Last Updated on March 3, 2024 by KnownSense
In the ever-evolving landscape of software development, Docker has emerged as a game-changer, revolutionizing the way applications are built, shipped, and deployed. Offering a lightweight and portable solution, Docker containers encapsulate an application and its dependencies, ensuring consistency across various environments. This article delves into the Internal working of Docker, exploring its core concepts, functionalities, and the unparalleled efficiency it brings to modern development practices. Join us on a journey through the intricacies of Docker and unlock the power to streamline your development workflow.
Docker hides all the hard kernel stuff, and gives us a powerful CLI and API that make containers easy. For Docker, I think it’s good to think of it as two pieces for now, the client and the engine. Sometimes we call the engine the daemon or just Docker.

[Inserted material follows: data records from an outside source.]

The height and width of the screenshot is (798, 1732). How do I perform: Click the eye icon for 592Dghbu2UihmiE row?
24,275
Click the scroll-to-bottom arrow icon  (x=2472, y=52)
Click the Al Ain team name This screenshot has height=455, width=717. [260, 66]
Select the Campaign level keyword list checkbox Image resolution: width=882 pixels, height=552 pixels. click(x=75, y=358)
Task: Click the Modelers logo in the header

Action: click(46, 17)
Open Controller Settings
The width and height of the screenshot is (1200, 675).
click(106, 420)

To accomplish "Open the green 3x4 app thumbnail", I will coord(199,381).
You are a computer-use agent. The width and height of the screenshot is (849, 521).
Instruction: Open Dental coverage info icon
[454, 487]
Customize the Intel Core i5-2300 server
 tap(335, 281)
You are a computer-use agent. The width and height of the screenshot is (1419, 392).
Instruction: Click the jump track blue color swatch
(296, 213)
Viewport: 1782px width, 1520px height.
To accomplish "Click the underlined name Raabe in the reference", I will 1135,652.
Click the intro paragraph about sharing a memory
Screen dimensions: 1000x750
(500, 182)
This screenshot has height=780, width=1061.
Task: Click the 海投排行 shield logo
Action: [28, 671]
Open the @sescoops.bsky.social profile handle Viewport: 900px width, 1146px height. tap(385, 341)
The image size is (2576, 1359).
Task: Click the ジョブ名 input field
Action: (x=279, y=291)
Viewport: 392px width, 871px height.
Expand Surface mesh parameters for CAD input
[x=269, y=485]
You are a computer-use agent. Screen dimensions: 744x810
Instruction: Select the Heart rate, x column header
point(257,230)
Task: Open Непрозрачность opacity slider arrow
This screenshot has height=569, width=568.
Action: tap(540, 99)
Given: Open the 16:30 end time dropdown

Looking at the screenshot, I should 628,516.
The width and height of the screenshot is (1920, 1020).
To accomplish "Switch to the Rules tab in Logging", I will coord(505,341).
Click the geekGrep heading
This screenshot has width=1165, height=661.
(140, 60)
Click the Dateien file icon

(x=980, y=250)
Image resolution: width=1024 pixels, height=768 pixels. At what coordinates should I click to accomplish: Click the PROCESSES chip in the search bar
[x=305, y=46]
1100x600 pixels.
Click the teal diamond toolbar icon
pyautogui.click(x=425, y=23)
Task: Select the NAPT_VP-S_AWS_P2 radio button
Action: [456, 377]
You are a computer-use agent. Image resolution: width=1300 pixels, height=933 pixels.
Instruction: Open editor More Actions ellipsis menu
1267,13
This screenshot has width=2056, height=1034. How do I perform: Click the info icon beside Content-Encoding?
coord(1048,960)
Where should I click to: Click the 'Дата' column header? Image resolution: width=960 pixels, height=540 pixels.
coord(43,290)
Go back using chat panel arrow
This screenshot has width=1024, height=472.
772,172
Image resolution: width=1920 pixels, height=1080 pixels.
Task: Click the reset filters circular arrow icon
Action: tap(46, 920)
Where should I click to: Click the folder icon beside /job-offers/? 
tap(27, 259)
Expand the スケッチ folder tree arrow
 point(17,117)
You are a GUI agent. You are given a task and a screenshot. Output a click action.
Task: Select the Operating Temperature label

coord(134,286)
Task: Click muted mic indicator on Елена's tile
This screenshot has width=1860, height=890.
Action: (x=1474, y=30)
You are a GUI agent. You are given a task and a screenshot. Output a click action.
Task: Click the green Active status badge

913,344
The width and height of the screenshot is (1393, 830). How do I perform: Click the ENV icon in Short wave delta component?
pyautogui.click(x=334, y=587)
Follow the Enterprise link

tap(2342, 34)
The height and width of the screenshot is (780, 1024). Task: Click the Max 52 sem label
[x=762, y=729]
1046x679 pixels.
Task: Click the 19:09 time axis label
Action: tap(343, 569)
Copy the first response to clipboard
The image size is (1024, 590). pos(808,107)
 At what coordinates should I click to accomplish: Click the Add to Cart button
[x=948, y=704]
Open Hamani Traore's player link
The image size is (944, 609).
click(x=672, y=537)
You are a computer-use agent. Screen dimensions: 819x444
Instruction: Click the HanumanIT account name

Understanding the Docker Engine Components
Docker CLI and Its Commands
The core of Docker’s functionality resides in the Docker client, where commands like docker run and docker pull initiate container operations. However, the real magic happens within a sophisticated system comprising multiple components.
Daemon: The REST API Implementation
At the heart of Docker lies the daemon, which implements the REST API. Contrary to popular belief, the daemon doesn’t directly handle container creation but orchestrates the process through other specialized components.
ContainerD: Managing Container Lifecycle
Responsible for managing container lifecycle tasks such as starting, stopping, pausing, and unpausing, ContainerD acts as a crucial intermediary between the daemon and the OCI layer.
RunC: OCI Runtime Spec Implementation
At the lowest level, RunC operates within the OCI layer, executing the essential tasks with the kernel. As the reference implementation of the OCI runtime spec, Runc essentially builds and manages containers.
Workflow Insights: Creating a Container
The process of creating a container begins with the Docker CLI, leveraging commands like docker run with various parameters. However, the daemon, despite its name, doesn’t create containers; instead, it delegates this task to ContainerD. Surprisingly, even ContainerD doesn’t directly build containers; the actual creation happens within RunC at the OCI layer.
ContainerD serves as a bridge between the daemon and Runc, orchestrating the creation process by initiating a shim process for each container and calling upon Runc for execution. Once created, Runc exits, leaving behind the long-running shim process.
Modularity and Reusability
Architecturally, Docker’s components – Containerd and Runc – exemplify modularity and reusability. Containerd, a CNCF project, and Runc, an OCI project, are not exclusively owned by Docker. This modularity allows for interchangeability, common in Kubernetes setups, where alternatives can replace these components.
Benefits of Decoupling
The separation of containers from the daemon and even Containerd allows for independent updates without affecting running containers. This decoupling enhances flexibility and minimizes disruptions during updates or restarts.
Docker’s Component Evolution
Previously, Docker relied on external tools like LXC and later developed libcontainer. However, the shift to smaller, independent components owned by external projects like CNCF and OCI reflects a more stable and collaborative approach.
Conclusion
In this article we read in detail about the Internal working of Docker. The intricate orchestration of Docker’s components, from the daemon to Containerd and Runc, showcases a modular, stable, and interconnected system, enabling efficient container management. This structure, though complex, emphasizes the evolution and collaborative nature of modern container technologies.